Dataset entries
# # # #

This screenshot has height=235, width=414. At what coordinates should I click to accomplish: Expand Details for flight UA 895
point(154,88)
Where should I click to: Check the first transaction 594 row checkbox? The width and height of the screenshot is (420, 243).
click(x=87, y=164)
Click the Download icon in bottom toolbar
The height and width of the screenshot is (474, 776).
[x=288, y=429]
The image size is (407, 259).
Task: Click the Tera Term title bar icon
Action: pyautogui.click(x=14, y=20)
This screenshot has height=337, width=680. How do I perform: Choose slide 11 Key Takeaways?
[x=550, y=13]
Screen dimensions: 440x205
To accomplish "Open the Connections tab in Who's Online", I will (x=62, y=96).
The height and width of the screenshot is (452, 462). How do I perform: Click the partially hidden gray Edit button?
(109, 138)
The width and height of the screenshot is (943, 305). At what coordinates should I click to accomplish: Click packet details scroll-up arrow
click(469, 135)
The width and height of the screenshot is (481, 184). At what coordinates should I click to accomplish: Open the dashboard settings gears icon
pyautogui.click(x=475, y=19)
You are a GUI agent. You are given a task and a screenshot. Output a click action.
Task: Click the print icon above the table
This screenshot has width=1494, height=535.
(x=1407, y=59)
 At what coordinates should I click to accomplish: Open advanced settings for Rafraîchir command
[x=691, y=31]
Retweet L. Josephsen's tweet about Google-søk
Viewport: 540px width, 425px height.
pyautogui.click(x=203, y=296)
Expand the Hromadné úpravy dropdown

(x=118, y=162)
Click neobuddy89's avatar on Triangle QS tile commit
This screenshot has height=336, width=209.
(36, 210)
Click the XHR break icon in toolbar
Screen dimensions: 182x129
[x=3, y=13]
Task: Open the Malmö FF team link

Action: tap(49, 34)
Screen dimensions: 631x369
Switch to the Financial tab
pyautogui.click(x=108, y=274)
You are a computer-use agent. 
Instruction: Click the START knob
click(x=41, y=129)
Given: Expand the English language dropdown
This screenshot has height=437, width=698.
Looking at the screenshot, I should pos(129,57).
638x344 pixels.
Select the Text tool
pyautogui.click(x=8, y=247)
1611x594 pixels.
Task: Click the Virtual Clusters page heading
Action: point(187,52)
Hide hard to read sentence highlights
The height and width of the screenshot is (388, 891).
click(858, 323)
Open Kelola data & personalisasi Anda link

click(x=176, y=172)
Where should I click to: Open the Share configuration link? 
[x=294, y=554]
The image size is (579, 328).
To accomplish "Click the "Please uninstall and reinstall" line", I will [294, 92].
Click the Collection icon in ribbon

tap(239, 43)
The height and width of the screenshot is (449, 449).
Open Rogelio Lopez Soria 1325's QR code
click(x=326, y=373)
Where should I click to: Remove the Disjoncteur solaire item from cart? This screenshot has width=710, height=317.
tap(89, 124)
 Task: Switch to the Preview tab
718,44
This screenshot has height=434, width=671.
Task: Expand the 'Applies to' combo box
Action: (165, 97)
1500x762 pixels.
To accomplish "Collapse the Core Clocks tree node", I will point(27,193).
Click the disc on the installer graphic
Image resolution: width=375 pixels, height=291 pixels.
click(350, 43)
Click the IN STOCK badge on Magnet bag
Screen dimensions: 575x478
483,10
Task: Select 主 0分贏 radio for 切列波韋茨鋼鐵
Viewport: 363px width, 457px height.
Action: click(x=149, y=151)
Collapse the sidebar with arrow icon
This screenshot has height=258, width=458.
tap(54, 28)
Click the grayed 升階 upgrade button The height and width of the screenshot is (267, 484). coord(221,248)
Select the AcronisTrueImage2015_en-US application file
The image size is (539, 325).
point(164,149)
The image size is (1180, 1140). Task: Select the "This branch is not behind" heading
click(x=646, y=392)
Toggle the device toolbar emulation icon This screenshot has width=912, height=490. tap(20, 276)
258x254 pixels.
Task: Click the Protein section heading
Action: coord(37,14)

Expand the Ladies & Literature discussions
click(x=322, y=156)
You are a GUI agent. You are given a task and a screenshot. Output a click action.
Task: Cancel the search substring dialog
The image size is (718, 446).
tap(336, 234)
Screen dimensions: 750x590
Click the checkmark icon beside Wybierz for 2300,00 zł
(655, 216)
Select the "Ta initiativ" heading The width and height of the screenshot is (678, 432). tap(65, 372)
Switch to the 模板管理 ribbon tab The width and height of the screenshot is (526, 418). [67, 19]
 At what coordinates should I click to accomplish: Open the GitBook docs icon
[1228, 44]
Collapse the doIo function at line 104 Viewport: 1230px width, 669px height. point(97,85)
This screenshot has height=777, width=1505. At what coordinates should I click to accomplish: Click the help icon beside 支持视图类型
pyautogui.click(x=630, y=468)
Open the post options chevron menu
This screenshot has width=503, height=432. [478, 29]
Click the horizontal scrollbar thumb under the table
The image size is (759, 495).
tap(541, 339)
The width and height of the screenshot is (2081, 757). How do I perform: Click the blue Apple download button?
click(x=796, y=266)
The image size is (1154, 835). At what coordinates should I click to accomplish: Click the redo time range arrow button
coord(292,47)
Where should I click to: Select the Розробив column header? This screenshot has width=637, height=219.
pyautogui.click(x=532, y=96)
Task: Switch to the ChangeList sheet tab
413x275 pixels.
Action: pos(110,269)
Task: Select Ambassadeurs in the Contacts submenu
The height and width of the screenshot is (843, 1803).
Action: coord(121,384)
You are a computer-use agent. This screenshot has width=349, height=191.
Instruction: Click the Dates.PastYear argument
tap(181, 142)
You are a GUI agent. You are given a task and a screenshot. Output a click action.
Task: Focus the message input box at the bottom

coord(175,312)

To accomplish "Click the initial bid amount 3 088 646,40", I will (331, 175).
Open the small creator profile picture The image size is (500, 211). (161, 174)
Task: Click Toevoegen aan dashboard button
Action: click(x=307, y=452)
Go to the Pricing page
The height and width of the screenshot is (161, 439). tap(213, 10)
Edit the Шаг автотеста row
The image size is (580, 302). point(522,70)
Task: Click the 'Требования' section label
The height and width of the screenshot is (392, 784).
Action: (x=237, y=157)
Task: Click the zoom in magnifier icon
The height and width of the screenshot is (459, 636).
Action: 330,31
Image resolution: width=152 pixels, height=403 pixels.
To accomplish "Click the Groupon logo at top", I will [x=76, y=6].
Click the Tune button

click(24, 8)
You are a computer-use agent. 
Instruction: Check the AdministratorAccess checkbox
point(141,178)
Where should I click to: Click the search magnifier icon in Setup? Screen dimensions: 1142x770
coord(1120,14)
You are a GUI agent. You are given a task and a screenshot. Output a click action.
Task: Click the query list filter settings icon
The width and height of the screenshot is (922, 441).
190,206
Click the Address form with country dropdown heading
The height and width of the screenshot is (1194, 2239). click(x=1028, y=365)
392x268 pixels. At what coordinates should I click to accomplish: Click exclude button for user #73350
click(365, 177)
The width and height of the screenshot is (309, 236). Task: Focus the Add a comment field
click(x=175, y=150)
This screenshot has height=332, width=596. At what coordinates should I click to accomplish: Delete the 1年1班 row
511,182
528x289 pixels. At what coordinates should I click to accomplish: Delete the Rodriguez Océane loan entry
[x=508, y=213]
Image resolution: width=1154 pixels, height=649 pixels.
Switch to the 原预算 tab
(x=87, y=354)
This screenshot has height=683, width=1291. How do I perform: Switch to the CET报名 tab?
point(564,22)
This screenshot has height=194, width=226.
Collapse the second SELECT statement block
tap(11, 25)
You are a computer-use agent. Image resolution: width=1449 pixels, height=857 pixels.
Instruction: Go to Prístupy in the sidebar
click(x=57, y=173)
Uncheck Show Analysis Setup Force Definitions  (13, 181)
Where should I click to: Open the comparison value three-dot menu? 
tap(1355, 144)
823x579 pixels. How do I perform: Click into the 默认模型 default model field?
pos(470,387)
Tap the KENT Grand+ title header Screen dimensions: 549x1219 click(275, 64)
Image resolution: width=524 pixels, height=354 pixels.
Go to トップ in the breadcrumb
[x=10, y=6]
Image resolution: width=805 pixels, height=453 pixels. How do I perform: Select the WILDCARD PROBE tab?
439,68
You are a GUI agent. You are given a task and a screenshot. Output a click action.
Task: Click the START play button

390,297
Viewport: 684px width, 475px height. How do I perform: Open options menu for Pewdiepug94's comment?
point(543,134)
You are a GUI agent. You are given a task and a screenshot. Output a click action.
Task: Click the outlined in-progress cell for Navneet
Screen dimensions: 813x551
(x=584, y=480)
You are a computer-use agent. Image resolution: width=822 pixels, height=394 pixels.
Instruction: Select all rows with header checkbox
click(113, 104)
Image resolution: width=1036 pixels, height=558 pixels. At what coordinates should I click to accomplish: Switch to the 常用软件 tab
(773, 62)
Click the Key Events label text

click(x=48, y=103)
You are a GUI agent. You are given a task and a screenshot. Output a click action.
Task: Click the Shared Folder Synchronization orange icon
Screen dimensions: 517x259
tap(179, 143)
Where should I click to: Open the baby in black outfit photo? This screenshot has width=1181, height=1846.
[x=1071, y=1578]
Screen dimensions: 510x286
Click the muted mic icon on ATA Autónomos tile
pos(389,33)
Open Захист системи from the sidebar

# # # #

WORK TASK: Lines holding the word "computer" in the entries above are the ones to pull out. Copy them all.

EXPECTED ANSWER:
You are a computer-use agent. 
You are a computer-use agent. This screenshot has width=349, height=191.
You are a computer-use agent. 
You are a computer-use agent. Image resolution: width=1449 pixels, height=857 pixels.
You are a computer-use agent. Image resolution: width=822 pixels, height=394 pixels.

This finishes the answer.